Oltre ad usare la compressione, alcune camere consentono di variare la
risoluzione per ottenere un file di dimensioni ridotte. Quando la
insufficiente capacità della memoria diventa determinante,
occorre
sacrificare la qualità per la quantità.
Rapidità di scatto
Henri Cartier-Bresson è famoso per le sue fotografie che
catturano quel
"momento decisivo" delle azioni che accadono, in quell'istante che
rende una foto attraente. La sua coordinazione occhio-mano era
inarrivabile, e otteneva quei risultati perché era sempre
pronto. Molte
fotocamere digitali hanno l'esposizione automatica che ci libera dalla
preoccupazione delle regolazioni. Tuttavia queste camere hanno altri
problemi che rendono il momento decisivo difficile da catturare. Vi
sono due ritardi, o tempi morti, che rendono la vita difficile quando
si tratta di reagire con prontezza.
Il primo ritardo
che si nota è tra il momento in cui si preme
l'otturatore e quello dello scatto effettivo. Questo ritardo, chiamato
velocità di refresh, accade perché la camera prima di
effettuare la
ripresa, azzera le cariche elettriche del sensore, regola il
bilanciamento del bianco, regola l'esposizione e mette a fuoco
l'immagine.

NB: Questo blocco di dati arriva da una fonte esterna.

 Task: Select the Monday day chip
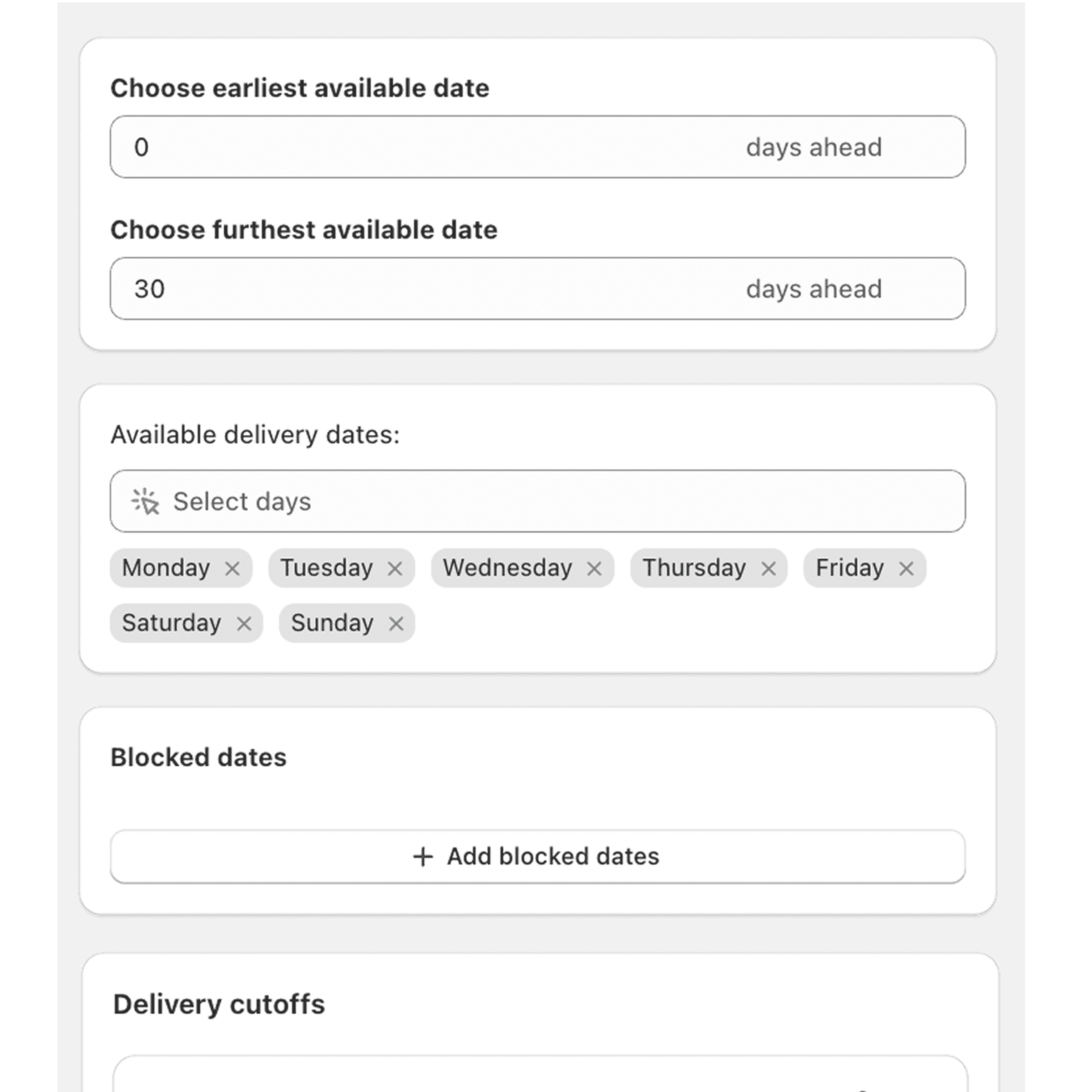[167, 568]
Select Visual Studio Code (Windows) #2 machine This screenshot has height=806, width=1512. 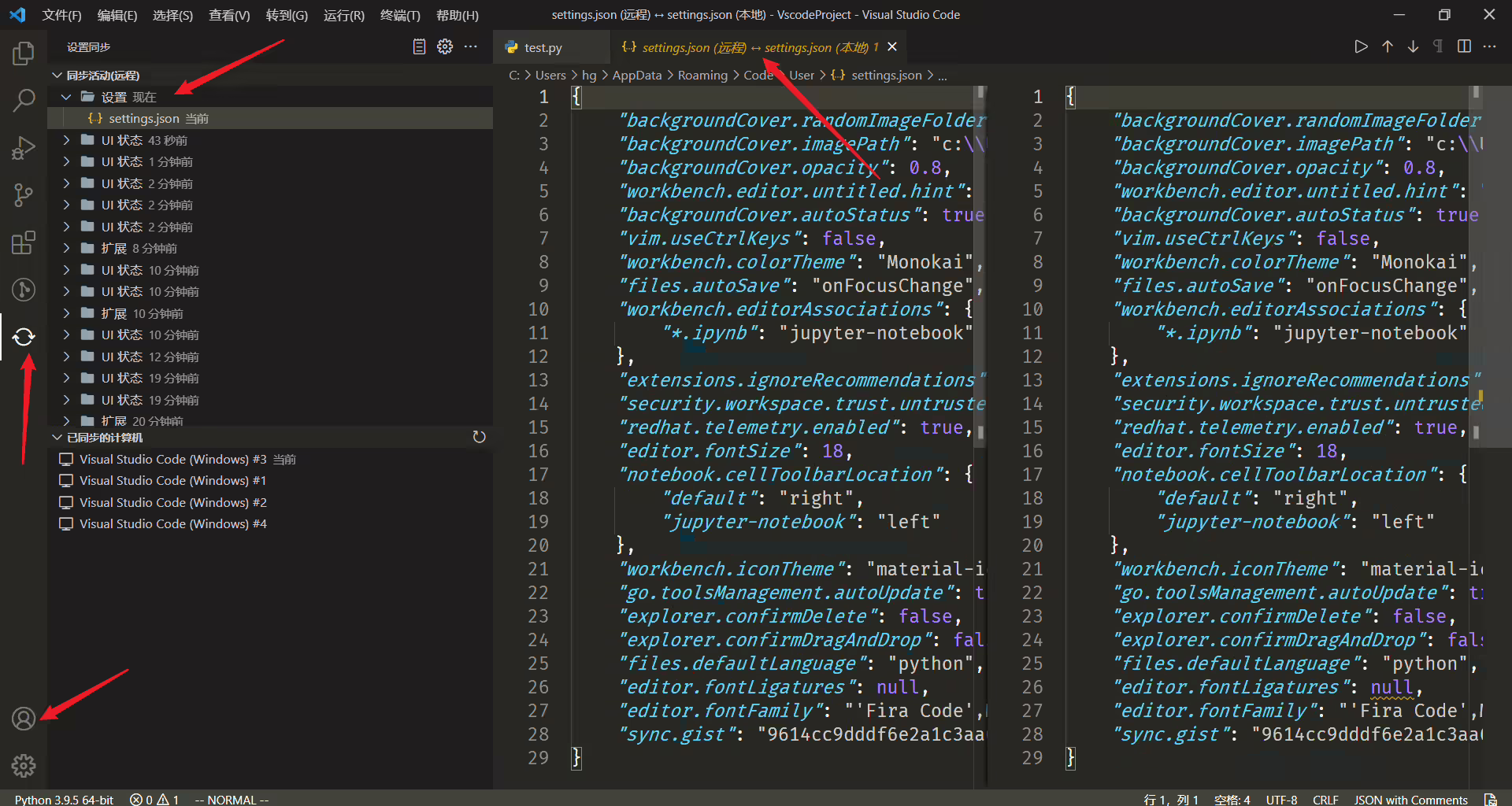click(172, 502)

Finalmente fa intervenire il flash (se occorre) e riprende
la scena.
Il secondo ritardo,
il tempo di riciclaggio, avviene quando
l'immagine ripresa viene analizzata, compressa e trasferita in memoria.
Questo ritardo può andare da mezzo secondo fino a mezzo minuto,
o anche
oltre per i file in formato RAW.
Il ritardo tra il momento in cui si preme il pulsante e la ripresa
effettiva significa che occorre anticipare l'azione per non perdere
l'attimo cruciale.
Ambedue questi ritardi influenzano la velocità nel caso di
scatti in
sequenza. Se i ritardi sono troppo lunghi si può perdere uno
scatto
importante. Per catturare azioni che si susseguono rapidamente, alcune
camere hanno una modalità continua, o sequenziale o a raffica,
che
permette di riprendere una foto dopo l'altra tenendo premuto
l'otturatore. In questo caso la camera invia le immagini in un'area di
memoria provvisoria chiamata buffer per poi tornare al normale processo
di elaborazione quando la ripresa in sequenza è finita. Il
numero di
immagini memorizzabili nel buffer dipende dalle dimensioni delle
immagini e dalla capienza del buffer.